Objective:
Could you reproduce the data verbatim, starting at the line containing "Where should I click to: Click the Quick" and ending at the line containing "Action: click(x=575, y=315)"?

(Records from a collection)
Begin
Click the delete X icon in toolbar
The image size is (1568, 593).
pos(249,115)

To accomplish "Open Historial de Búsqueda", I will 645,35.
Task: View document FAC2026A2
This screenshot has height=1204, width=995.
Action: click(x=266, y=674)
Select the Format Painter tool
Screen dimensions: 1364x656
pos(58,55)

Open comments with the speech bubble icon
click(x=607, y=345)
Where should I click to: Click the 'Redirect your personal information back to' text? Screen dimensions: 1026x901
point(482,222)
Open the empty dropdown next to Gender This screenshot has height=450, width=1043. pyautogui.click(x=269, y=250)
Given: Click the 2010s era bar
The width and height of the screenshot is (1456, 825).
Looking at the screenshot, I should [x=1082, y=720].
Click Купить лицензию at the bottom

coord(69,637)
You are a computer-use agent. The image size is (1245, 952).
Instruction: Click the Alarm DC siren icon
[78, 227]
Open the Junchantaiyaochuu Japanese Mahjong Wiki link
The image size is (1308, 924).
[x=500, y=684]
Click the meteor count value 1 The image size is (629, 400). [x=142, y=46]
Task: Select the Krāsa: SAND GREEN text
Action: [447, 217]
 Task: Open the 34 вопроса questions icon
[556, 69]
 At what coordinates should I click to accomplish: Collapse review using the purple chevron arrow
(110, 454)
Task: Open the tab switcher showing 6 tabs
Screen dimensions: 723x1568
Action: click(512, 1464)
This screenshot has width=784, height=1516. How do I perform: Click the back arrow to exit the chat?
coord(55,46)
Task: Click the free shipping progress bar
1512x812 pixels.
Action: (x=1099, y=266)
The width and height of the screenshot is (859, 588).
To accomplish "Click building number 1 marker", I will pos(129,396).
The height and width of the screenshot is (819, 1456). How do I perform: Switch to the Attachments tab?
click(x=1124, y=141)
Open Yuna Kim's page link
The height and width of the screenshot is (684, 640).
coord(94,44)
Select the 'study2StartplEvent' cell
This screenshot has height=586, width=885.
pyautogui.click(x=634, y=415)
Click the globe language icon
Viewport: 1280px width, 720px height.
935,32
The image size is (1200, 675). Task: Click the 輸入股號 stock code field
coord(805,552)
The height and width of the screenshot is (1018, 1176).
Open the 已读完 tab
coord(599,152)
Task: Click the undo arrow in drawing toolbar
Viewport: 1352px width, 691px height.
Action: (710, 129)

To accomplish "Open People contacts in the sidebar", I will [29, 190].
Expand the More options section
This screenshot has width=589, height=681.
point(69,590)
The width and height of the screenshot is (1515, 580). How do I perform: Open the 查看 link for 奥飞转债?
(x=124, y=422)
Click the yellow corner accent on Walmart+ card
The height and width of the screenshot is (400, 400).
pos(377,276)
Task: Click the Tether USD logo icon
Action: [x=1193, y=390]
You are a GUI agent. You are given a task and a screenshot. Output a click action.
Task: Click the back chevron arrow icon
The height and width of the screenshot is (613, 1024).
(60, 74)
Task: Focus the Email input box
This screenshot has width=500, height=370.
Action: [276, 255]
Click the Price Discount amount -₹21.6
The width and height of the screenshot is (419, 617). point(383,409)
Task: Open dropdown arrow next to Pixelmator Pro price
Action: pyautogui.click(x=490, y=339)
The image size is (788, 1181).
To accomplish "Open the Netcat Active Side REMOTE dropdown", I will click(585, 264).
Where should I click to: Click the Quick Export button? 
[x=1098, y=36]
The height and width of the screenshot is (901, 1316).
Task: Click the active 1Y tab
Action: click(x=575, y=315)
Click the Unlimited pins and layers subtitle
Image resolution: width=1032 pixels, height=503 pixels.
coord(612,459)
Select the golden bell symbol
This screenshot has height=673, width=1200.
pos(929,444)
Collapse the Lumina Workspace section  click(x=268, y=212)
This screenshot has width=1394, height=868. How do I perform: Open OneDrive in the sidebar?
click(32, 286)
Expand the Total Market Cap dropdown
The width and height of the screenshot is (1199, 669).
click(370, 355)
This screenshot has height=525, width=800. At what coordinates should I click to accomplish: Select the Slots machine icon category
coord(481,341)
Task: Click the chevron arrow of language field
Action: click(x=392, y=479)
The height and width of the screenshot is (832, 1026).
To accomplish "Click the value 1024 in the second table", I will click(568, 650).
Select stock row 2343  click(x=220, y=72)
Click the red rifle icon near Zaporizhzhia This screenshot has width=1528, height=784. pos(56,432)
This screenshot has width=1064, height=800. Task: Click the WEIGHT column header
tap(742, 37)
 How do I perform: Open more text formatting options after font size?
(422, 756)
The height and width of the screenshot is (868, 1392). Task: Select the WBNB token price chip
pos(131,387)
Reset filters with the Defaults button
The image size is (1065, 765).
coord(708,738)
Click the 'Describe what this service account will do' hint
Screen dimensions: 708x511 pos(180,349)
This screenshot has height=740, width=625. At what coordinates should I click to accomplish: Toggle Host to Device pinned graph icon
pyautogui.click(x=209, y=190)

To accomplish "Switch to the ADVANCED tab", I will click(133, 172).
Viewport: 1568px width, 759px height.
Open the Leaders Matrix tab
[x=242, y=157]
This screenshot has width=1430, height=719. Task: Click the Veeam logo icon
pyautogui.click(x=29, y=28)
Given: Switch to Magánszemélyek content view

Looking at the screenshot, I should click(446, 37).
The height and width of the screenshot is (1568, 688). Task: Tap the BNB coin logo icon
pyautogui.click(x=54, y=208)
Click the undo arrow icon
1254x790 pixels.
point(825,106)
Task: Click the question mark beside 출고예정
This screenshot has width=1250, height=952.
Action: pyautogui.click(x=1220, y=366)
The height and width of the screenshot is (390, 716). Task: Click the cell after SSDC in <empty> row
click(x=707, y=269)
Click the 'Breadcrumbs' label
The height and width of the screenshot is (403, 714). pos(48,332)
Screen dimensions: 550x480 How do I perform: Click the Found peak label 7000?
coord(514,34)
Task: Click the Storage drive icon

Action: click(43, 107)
End
Full solution:
Where should I click to: Click the Quick Export button? 
[x=1098, y=36]
The height and width of the screenshot is (901, 1316).
Task: Click the active 1Y tab
Action: click(x=575, y=315)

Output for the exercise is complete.